* GOAL OF THE EXERCISE *
Format the material below as a JSON array of strings, with one string per line and blank lines omitted.

* PROVIDED RECORDS *

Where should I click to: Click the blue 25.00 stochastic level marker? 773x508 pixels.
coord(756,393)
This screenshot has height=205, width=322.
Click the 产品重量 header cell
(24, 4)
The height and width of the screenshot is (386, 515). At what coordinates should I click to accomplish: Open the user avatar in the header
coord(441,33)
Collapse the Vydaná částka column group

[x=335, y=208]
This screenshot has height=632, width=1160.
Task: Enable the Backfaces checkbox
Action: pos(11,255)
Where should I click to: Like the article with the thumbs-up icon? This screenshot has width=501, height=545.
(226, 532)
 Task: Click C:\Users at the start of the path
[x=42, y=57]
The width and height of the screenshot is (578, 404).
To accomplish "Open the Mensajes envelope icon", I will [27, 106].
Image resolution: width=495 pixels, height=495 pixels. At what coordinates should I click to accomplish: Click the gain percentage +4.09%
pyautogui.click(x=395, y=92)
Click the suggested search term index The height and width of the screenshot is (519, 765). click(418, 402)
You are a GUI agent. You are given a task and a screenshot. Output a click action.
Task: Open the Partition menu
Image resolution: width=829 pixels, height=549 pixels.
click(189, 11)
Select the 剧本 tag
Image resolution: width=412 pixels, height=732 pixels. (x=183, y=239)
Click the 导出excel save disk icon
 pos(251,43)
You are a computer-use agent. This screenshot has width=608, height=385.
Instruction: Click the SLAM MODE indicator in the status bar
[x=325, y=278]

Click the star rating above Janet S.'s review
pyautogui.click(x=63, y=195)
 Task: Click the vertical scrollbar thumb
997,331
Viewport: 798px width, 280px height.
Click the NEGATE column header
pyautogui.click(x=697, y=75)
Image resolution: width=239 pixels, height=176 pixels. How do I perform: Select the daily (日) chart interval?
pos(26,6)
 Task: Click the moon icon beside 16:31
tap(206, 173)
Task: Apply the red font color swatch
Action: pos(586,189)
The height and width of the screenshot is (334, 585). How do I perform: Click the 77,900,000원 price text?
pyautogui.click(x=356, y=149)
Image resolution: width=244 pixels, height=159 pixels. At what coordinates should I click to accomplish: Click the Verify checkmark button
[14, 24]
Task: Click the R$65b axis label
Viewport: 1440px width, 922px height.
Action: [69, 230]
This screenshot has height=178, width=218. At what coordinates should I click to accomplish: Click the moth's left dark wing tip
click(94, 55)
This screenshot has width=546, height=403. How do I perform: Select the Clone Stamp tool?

* THE SOLUTION *
[
  "Where should I click to: Click the blue 25.00 stochastic level marker? 773x508 pixels.",
  "coord(756,393)",
  "This screenshot has height=205, width=322.",
  "Click the 产品重量 header cell",
  "(24, 4)",
  "The height and width of the screenshot is (386, 515). At what coordinates should I click to accomplish: Open the user avatar in the header",
  "coord(441,33)",
  "Collapse the Vydaná částka column group",
  "[x=335, y=208]",
  "This screenshot has height=632, width=1160.",
  "Task: Enable the Backfaces checkbox",
  "Action: pos(11,255)",
  "Where should I click to: Like the article with the thumbs-up icon? This screenshot has width=501, height=545.",
  "(226, 532)",
  " Task: Click C:\\Users at the start of the path",
  "[x=42, y=57]",
  "The width and height of the screenshot is (578, 404).",
  "To accomplish \"Open the Mensajes envelope icon\", I will [27, 106].",
  "Image resolution: width=495 pixels, height=495 pixels. At what coordinates should I click to accomplish: Click the gain percentage +4.09%",
  "pyautogui.click(x=395, y=92)",
  "Click the suggested search term index The height and width of the screenshot is (519, 765). click(418, 402)",
  "You are a GUI agent. You are given a task and a screenshot. Output a click action.",
  "Task: Open the Partition menu",
  "Image resolution: width=829 pixels, height=549 pixels.",
  "click(189, 11)",
  "Select the 剧本 tag",
  "Image resolution: width=412 pixels, height=732 pixels. (x=183, y=239)",
  "Click the 导出excel save disk icon",
  " pos(251,43)",
  "You are a computer-use agent. This screenshot has width=608, height=385.",
  "Instruction: Click the SLAM MODE indicator in the status bar",
  "[x=325, y=278]",
  "Click the star rating above Janet S.'s review",
  "pyautogui.click(x=63, y=195)",
  " Task: Click the vertical scrollbar thumb",
  "997,331",
  "Viewport: 798px width, 280px height.",
  "Click the NEGATE column header",
  "pyautogui.click(x=697, y=75)",
  "Image resolution: width=239 pixels, height=176 pixels. How do I perform: Select the daily (日) chart interval?",
  "pos(26,6)",
  " Task: Click the moon icon beside 16:31",
  "tap(206, 173)",
  "Task: Apply the red font color swatch",
  "Action: pos(586,189)",
  "The height and width of the screenshot is (334, 585). How do I perform: Click the 77,900,000원 price text?",
  "pyautogui.click(x=356, y=149)",
  "Image resolution: width=244 pixels, height=159 pixels. At what coordinates should I click to accomplish: Click the Verify checkmark button",
  "[14, 24]",
  "Task: Click the R$65b axis label",
  "Viewport: 1440px width, 922px height.",
  "Action: [69, 230]",
  "This screenshot has height=178, width=218. At what coordinates should I click to accomplish: Click the moth's left dark wing tip",
  "click(94, 55)",
  "This screenshot has width=546, height=403. How do I perform: Select the Clone Stamp tool?"
]